> _WHAT IS BEING ASKED_: I would like every line of the records below that contains the word "computer" copied.

-------- THE DATA

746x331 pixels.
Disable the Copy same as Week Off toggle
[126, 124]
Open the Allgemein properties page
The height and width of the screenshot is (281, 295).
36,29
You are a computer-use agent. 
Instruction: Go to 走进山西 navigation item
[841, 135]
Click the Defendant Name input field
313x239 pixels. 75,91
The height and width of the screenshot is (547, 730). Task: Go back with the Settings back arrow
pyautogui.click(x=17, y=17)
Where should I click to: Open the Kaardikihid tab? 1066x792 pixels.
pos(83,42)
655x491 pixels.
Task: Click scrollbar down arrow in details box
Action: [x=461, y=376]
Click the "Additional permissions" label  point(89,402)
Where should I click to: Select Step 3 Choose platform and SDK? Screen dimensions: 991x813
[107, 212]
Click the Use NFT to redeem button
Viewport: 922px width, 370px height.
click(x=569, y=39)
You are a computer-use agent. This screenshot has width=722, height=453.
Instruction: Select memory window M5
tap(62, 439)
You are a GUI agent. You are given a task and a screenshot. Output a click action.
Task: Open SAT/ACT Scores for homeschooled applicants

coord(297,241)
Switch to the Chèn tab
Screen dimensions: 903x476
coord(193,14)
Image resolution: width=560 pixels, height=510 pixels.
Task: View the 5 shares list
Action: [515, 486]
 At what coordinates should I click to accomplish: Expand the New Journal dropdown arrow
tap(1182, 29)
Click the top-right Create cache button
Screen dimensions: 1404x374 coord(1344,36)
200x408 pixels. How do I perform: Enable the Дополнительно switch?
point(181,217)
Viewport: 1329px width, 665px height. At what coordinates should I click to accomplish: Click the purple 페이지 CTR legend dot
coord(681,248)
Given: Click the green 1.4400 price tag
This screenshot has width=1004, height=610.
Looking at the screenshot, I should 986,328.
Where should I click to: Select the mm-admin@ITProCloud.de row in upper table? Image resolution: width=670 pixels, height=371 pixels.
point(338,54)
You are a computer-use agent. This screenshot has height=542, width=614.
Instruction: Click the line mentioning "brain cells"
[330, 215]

----------------

> _OUTPUT FOR THIS TASK_:
You are a computer-use agent. 
You are a computer-use agent. This screenshot has width=722, height=453.
You are a computer-use agent. This screenshot has height=542, width=614.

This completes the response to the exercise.